Bundan 29 yıl önce, 4 - 8 Ocak 1991 tarihinde, Türkiye’de işçi mücadelesi ve sendikal hareketin en büyük eylemlerinden olan Büyük Madenci Yürüyüşü gerçekleşti.
Genel Maden İş Sendikası’na bağlı maden işçilerinin uzun süren grevinden sonra çevre kentlerden Zonguldak’a gelen maden işçileri, onların eşleri ve çocukları, kent esnafı, öğrenciler, aydınlar haftalardır Zonguldak kent merkezinde ayaktaydı. Türk-İş’in madencilere destek için 3 Ocak 1991 günü yurt genelinde gerçekleştirdiği genel grevin ardından hükümet üzerindeki baskıyı artırmak için Ankara’ya gitme kararı verilmiştir. Gel gelelim, işçileri Ankara’ya taşıyacak otobüslerin kente girişi güvenlik güçleri tarafından engellenir.

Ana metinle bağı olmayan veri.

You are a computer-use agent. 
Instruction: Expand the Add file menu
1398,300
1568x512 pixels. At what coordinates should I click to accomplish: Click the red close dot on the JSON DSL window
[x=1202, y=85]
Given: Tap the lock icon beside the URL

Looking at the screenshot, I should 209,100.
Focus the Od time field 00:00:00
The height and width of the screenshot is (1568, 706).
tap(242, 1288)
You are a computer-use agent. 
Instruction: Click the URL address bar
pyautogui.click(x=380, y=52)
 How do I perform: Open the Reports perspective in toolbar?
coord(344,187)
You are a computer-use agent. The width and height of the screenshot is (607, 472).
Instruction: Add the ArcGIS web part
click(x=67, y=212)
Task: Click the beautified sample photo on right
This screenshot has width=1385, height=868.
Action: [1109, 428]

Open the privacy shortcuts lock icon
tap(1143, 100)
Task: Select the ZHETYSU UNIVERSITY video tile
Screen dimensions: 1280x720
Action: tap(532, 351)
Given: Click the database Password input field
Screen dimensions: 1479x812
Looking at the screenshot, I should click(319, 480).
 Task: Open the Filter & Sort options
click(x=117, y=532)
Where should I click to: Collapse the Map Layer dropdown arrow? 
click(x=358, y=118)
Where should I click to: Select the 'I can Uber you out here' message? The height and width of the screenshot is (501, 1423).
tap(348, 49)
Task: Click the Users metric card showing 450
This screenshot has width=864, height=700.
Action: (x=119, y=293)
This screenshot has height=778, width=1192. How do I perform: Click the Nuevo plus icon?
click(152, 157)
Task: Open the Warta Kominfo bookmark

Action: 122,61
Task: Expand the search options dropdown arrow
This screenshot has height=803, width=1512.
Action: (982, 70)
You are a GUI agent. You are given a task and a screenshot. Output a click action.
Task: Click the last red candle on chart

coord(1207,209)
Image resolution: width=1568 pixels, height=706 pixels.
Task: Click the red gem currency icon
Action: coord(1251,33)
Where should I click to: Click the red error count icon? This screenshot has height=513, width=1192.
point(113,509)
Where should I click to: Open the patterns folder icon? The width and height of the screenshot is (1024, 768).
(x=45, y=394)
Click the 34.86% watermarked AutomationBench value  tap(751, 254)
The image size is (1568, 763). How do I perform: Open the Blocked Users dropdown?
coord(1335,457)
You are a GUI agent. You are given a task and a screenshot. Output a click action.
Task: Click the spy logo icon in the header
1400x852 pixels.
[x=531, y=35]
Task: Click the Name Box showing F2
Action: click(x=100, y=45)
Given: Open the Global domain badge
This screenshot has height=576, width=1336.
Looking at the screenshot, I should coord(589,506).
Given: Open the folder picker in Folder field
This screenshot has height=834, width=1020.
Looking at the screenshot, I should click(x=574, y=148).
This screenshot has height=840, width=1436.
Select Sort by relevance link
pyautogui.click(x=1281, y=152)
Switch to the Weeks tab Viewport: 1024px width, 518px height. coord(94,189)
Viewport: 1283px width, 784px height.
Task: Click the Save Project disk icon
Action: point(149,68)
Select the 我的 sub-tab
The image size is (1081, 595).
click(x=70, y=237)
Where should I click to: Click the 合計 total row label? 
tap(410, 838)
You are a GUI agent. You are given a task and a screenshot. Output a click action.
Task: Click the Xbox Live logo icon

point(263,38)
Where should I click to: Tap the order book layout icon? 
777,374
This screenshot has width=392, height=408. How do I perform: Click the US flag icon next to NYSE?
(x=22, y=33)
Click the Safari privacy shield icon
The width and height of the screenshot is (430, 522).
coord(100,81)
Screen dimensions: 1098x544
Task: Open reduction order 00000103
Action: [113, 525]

Vazgeçecek değiller. Yürüyüş başlar. Maden işçileri ve ailelerinden oluşan 100 bin kişi, 4 Ocak 1991 Cuma sabahı, Zonguldak’tan Ankara istikametine doğru yola dökülür.
Yürüyüş başlar ama menzile eremeden biter. Sendikanın kararıyla eyleme son verilir ve Zonguldak-Ankara karayolunu 5-6 km boyunca doldurmuş o kararlı kalabalık, yarı yoldan geri çevrilir. Eylem, çeşitli gözaltılar ve tutuklamalarla birlikte böylece biter.
Hak mücadelesi takım taraftarlığına benzemez
"Çankaya’nın şişmanı işçi düşmanı" sloganından, "Grev denen olayı kaldırdık" veciz lafına uzanan Türk sağının büyük geleneği içinde bu eylem, işçi örgütlülüğü, toplumsal hareketler ya da politika gibi farklı alanlar için epeyce ders içerir.
Ama insan ve toplum bilimleri için de epeyce ders içerir, bu açıdan da üzerine düşünmeye değer önemli bir eylemdir bu.
Katılmış olanlar bilir, katılmayanlar da işitmiş olabilir: Yürüyüş güzergâhı üzerindeki bazı yerlere, eylemciler için yöre halkı tarafından yiyecek ve erzak bırakılırdı. Zonguldak - Ankara karayolunu 5 - 6 km boyunca dolduran kalabalığın her bir üyesi, o yiyecek ve erzak yığınına geldiğinde ihtiyaç duyduğundan çok daha azını alırdı, geriden gelene de kalsın diye.
Büyük yürüyüşlerinde madencileri bir araya getiren amaç, amacı kuşatan koşullar, böyle bir ahlâk vermişti onlara.
Şimdi bir sosyal deney hayal edelim…
Aynı kalabalığı alın ve onları bir taraftar kitlesi olarak büyükçe bir stadyuma sokun. Maç çıkışına da aynı yiyecekten ve erzaktan koyun. Bakın bakalım aynı insanlar aynı şekilde yine ihtiyaç duyduklarından çok daha azını mı alacak?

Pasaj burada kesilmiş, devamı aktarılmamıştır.